Твердая решимость не изменять самому себе в кинопрозе завершилась тем, что он обрек себя на расторжение (в лучшем случае) договоров с киностудиями – это конец шестидесятых как эпохи. А эпоху застоя он похоронил заранее, авансом, заняв у смерти до первого гонорара (в “Ты и я”) и своим самоубийством:
“Ты и я”, скорее, мог снять Микеланджело Антониони – так глубоко в подкорку советскому человеку, как Шпаликов и Шепитько, еще никто в СССР не позволял себе залезать. Это было советское “Затмение” или “Красная пустыня”, да и шел фильм, как и полузапретные картины классиков-итальянцев, всё больше в “Кинотеатре повторного фильма” на углу нынешних Никитской и Никитского бульвара.
И это был фильм-несчастье в каком-то более широком толковании. Шпаликов описал в сценарии “лишних людей”. А потом, совсем скоро, те, кто воплощал и создавал их кинообразы, исчезнут. Уйдет из жизни в 37 лет Геннадий Шпаликов, погибнет в 41 год Лариса Шепитько, умрет в 50 Юрий Визбор, покончит с собой в 56 лет – пересмотрев перед последним шагом свою лучшую работу в кино, в “Ты и я”, – Леонид Дьячков.
Читатель ждет уж рифмы “розы” – в том смысле, что Шпаликов не смог бы соответствовать нашей эпохе. Причем ни в каком плане: ни в политическом, ни в житейском, ни в профессиональном: ни одну заявку ни на какой фильм шпаликовского типа никакая студия сегодня не приняла бы, не говоря уже о субсидиях Фонда кино и Минкульта на “патриотический” кинематограф.
Дух времени,
Сейчас “вакансии” совпадений таланта и профессионализма, как сказал бы Борис Пастернак, “опасны, если не пусты”.

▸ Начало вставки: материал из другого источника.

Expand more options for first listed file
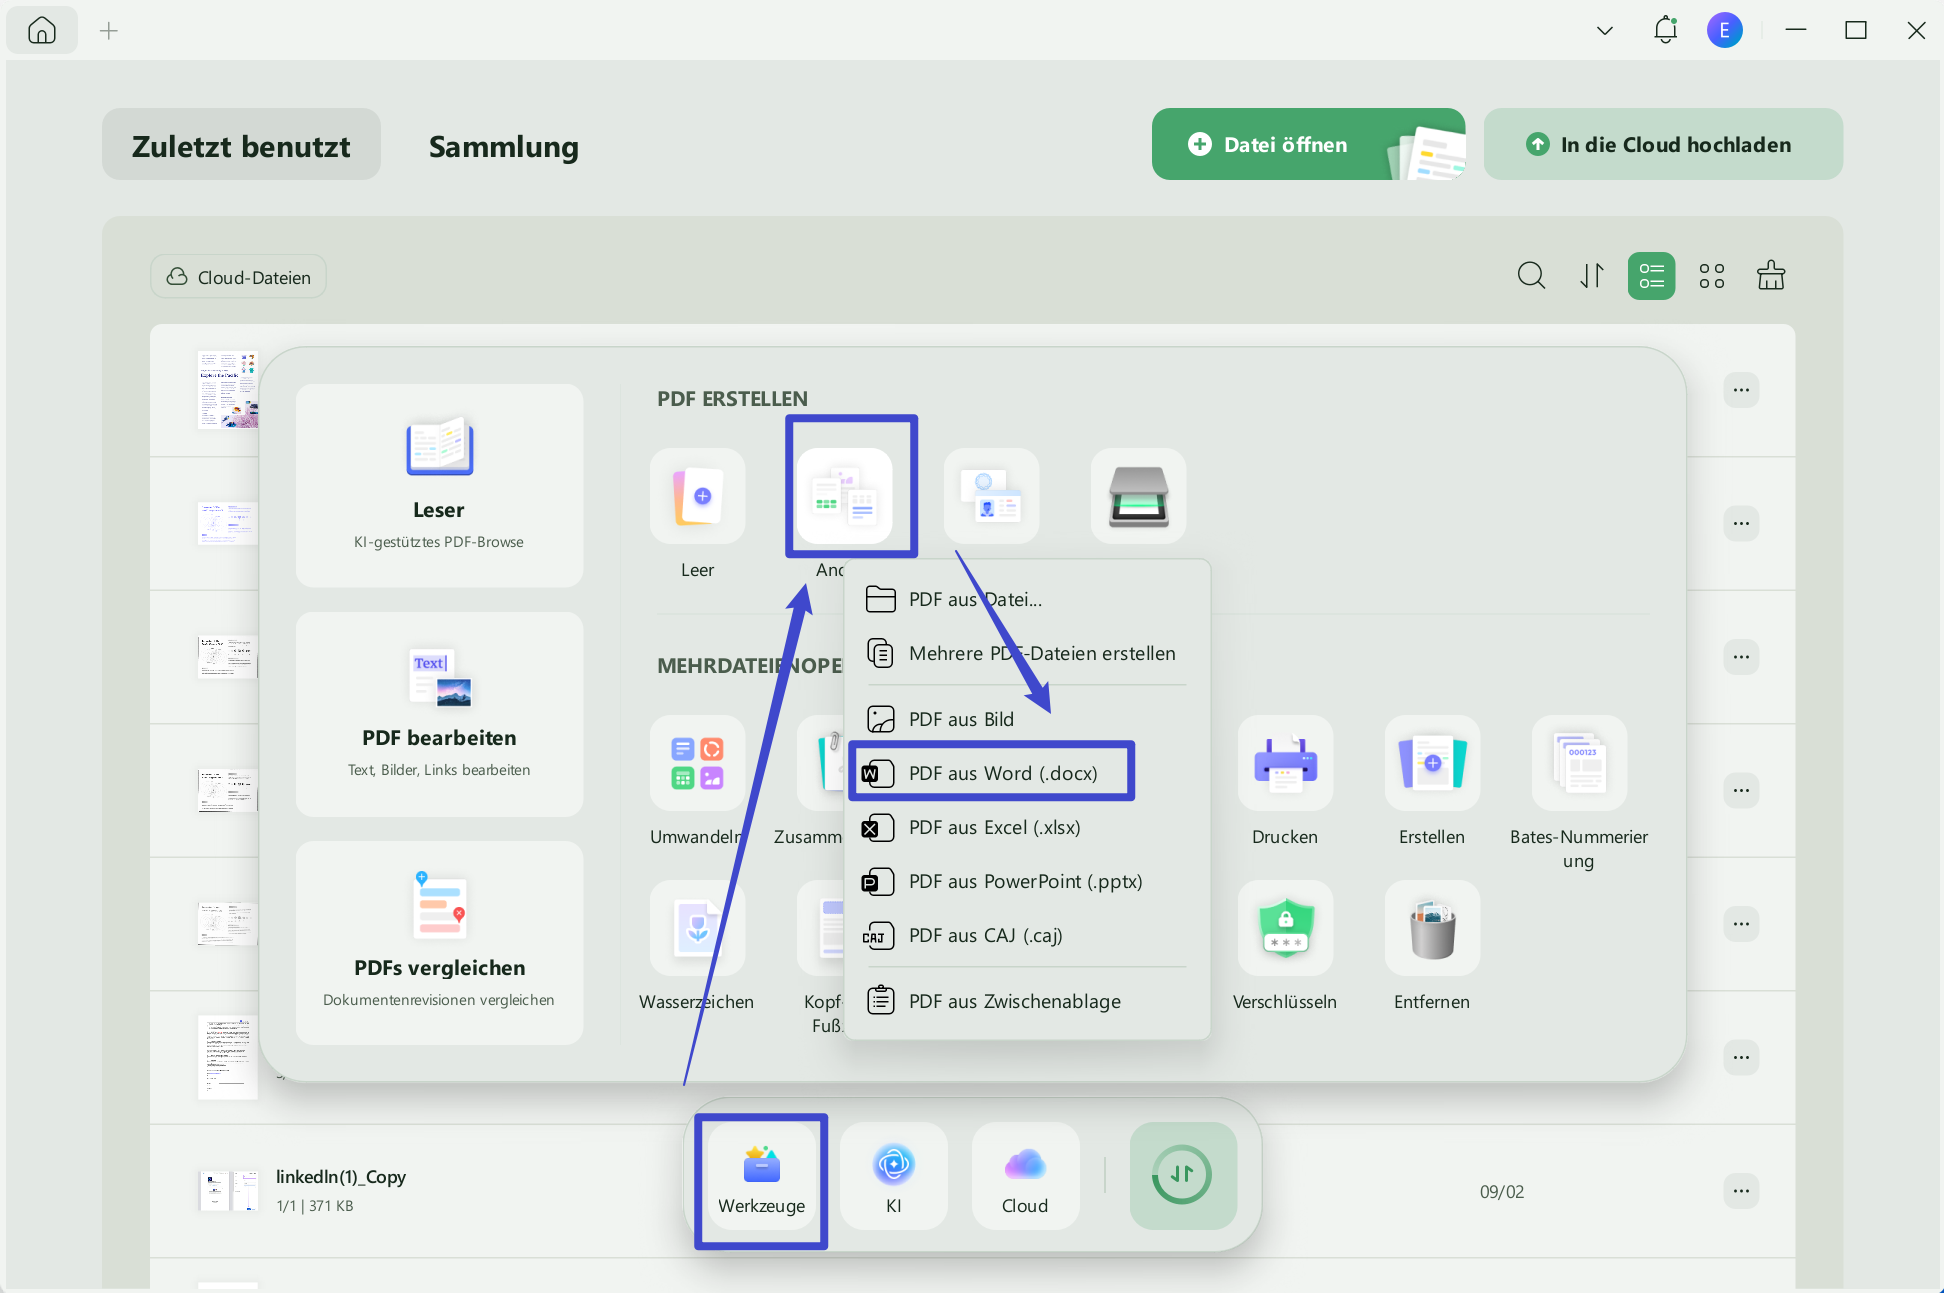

И все-таки речь не о сегодняшней эпохе, которую Шпаликов похоронил заранее, даже и не предугадав ее появления, потому что перед ним была глухая стена застоя, казавшаяся, как и любые стены, вечной. А о том моменте, который поймал человек воздуха в химическом составе баснословной эпохи, предмете нашей тайной зависти. И поймал только потому, что и сам был частью воздуха времени – до той поры, пока этот воздух не закончился.
Такое ведь не повторить. Как это в сценарии “Я шагаю по Москве”? “А по самой середине улицы шла девушка. Она шла босиком, размахивая туфлями, подставляла лицо дождю”.
Разве бывает так на свете хорошо?
Кинотеатр повторного фильма
Июльский дождь” Марлена Хуциева – один из самых главных советских фильмов, по преимуществу без слов описывавший настроения городского среднего класса. Рассказывавший о том, как, едва сформировавшись, новый горожанин-интеллигент потерял точку опоры. Сложность киноязыка не позволила счесть эту картину антисоветской, а риск был: такими, как у Хуциева, средствами западные классики кинематографа обычно описывали тупики буржуазного сознания.
Фильм снят в 1966 году (хотя по некоторым документальным московским кадрам, например, с афишей концерта Жака Бреля или празднованием Дня Победы на площади Свердлова, видно, что фрагменты снимались в 1965-м), в прокат вышел в 1967-м. На экране самая стильная эра из всех советских эпох – в черно-белом исполнении почти ничем не отличающаяся от Запада, таково уж универсальное свойство городских 1960-х. И что-то неуловимо объединяет то время с сегодняшним днем. Картина длинная, есть время подумать и понять, что именно: отсутствие и у того, и у сегодняшнего времени цели. Утрата опоры.